I went a little crazy. I came unglued. Jumped into the deep end.

Fortunately, my crazy ended and I regained my composure. Then I asked myself why and how I got to that point. Then of course I had to write about it.

Working the night shift doesn’t usually bring out the best in people. There is a constant level of exhaustion that you just learn to live with. I function. I do all that I need to do each day. I do it well. Until today.

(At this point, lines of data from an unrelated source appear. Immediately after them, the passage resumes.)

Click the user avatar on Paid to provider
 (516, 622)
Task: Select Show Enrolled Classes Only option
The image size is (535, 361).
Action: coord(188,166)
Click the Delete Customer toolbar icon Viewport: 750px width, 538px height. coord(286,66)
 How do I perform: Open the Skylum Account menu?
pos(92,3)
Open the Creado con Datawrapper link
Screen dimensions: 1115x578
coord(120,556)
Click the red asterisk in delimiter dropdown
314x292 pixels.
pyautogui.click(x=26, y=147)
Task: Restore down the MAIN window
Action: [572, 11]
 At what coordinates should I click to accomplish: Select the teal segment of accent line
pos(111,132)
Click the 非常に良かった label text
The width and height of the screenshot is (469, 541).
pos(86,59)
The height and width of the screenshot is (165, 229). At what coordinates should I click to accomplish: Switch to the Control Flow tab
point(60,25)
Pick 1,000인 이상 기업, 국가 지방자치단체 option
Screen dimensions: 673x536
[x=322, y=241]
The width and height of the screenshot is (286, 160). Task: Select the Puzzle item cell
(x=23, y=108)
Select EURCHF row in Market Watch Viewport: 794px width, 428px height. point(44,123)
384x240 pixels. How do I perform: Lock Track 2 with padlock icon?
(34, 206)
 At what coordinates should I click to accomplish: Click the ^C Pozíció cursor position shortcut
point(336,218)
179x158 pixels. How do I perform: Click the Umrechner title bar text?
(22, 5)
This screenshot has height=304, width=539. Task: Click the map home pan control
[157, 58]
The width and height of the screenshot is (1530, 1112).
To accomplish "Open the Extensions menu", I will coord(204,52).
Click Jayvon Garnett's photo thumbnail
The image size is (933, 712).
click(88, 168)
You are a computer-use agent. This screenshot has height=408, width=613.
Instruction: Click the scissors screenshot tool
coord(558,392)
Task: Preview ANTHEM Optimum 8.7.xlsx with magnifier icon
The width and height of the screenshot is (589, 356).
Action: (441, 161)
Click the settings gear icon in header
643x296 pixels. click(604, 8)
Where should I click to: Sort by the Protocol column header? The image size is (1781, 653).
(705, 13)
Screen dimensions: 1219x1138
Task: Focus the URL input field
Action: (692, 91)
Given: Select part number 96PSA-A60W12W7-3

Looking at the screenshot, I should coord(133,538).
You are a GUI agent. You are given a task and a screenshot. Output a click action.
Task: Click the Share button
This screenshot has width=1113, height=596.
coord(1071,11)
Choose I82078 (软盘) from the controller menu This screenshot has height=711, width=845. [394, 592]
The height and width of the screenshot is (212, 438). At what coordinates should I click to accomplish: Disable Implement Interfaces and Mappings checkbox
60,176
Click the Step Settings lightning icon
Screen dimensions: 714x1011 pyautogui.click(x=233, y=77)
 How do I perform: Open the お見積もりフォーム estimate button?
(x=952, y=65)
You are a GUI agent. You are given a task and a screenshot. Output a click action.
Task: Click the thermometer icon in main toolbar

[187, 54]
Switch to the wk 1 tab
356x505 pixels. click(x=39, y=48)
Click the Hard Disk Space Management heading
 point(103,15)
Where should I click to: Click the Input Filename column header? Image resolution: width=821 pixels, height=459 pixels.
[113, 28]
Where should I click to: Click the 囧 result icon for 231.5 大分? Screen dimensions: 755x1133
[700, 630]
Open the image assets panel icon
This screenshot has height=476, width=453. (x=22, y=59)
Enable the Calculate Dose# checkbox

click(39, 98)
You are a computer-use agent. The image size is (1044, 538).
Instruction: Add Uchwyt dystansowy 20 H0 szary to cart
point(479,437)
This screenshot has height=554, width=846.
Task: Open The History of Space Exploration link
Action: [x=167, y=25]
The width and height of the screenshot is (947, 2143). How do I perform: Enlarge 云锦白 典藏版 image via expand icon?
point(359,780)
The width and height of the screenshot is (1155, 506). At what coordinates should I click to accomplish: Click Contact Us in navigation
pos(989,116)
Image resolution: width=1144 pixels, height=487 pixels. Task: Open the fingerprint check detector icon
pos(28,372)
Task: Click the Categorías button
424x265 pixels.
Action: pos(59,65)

The people closest to us, the ones we love the most, are the people who know us the most intimately. They know our nuances They know our foibles. They know which buttons to push to lift us up. They know the buttons to push to tear us apart. And they know the crazy button. Today, two of the people in my life pushed my crazy button within minutes of each other. Yeah.. not my most shining moments. I was waaaay more human than I ever like to get. I was actually ashamed of myself. And the worst part is.. once that button got pushed, its like it had its own power. And I wasn’t strong enough to un-push it. I couldn’t stop the course of the runaway train that was my ranting behavior.

I wanted to protect my son. To keep him safe. Regardless of what it cost me personally. If I gave up some much-needed sleep to keep him from harm, in my eyes it was well worth anything I would lose. So with my son, we created a plan that would get him where he needed to be, (at Wednesday evening church classes), in the best way possible. My ex was not available to drive him because he had to bale hay and would be 6-10 miles away in a tractor. My ex gave our son, age 12 permission to drive the pick up these 6-10 miles to go pick up his dad. HELLO! I was right there.. and I could drive him without this complicated (and illegal) arrangement. He’s 12. Not licensed to drive on city streets. Just because he drives a race car around in a circle in a well-defined and protected race track.. DOES NOT mean he can legally drive on city streets. Then my ex pressed my crazy button. “He’s a farm kid, he does it all the time.”
My head started spinning in circles. My ex walked over to the tractor and drove away. I explained to our son, that since I was right there and a licensed driver, it would be in everyone’s best interest if I drove him to church. Crisis averted. Or so I thought. I laid down to sleep for an hour or so before his classes started.

After 30 minutes had passed, Hunter woke me to ask if he could use my cell phone to call his dad. He has his own cell phone to use, but in my sleepy stupor, it didn’t occur to me. Soon, I could hear my son talking to his dad from the other room. “Okay, I’ll drive over to get you”, made me fly from my warm bed. And then it began. Pajamas, sleepy stupor and all.

“But dad said I could”
“I can drive Mom” (Insert sarcasm here.)
“Well, you were sleeping”
“Mom you’re just dumb”

It became a power struggle. I hate those. I try to avoid them because no one ever wins. But Hunter is a head strong 12-year-old. He’s certain about things. No matter whether he’s wrong or right, he is certain about his opinion. And he can’t figure out why I’m so dense that I can’t see it his way. Which in his mind, makes me stupid. And with that, he walked out the door. I could hear him starting his dad’s pick up.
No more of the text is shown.